法話の窓

047 晩秋残感

 季節は晩秋である。上の写真は、僕が兼務する寺院の境内にある楓の画像だ。今年は紅葉がイマイチだと思いながら、それでも一度は見ておこうと行ってみてビックリ。イマイチどころか、近年でも珍しいくらいの見事な紅葉である。

 この寺は村内でもかなり山手にあり、正に「山寺」と呼ぶにふさわしい。昼夜の寒暖差が大きくなったせいで、一気 に紅葉したのだろうか。急激な気温変化はあまり好条件ではないというが自然現象は極めて微妙で、人智の及ばぬところがあるのだろう。

 こうして見ると紅葉とは如何にも美しいものである。赤、朱、橙、黄、黄緑の葉が繊細微妙なグラデーションで混じり合いながら、まるで樹が燃え上がっているかの如く鮮烈な色を放っている。無作為の作為とでも言うべきか。

 楓は人を喜ばせるために紅葉しているわけでは、決してない。葉を落とす前に樹本体へ養分を送り返し、来春の新芽吹きに備えるため。ひいては多くの種子を実らせ、自己の遺伝子を持つ子孫をより繁栄させるための、重要な戦略なのである。人はそういう楓の姿に本能的な感動を覚えるのかもしれない。

≪ この道を 行く人なしに 秋の暮 ≫ 芭蕉

 元禄7年(1694)9月23日、松尾芭蕉51歳の句である。この19日後に芭蕉は亡くなっているから、最晩年の句になる。その所為もあってか如何にも寂寥とした句だ。晩秋はかくの如く寂しい季節ではあるが、同時に生命の甦りを予感させる季節でもある。

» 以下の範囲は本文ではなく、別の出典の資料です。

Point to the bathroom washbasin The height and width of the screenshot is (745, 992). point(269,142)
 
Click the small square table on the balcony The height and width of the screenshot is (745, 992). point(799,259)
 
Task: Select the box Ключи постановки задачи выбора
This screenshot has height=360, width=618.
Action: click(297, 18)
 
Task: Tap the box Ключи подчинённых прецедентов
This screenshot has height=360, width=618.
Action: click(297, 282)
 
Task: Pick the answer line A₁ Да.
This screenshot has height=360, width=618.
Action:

 紅葉の時期が過ぎれば、葉はやがて散ってゆく。しかしそれは生命の終わりを告げるものではなく、新しい息吹が始まるサインでもある。葉を落としたあとには、すでに次世代の新芽がしっかりと用意されているのである。死にかわり生まれかわり、生命は連綿として尽きない。

 人は皆、今以上の幸せを求めていろんなものを欲しがるわけだ。欲が深いのである。しかし、原点に還ってよくよく考えてみたれば、自分に宿っている生命こそが、最も価値あるものなのではないか。

 秋の紅葉は、命の不思議さと尊さを気づかせてくれる。僕も、あなたも、一切衆生(生きるもの全て)、この摩訶不思議な命を、持っているのだ。

 「同事」とは、そういうことである。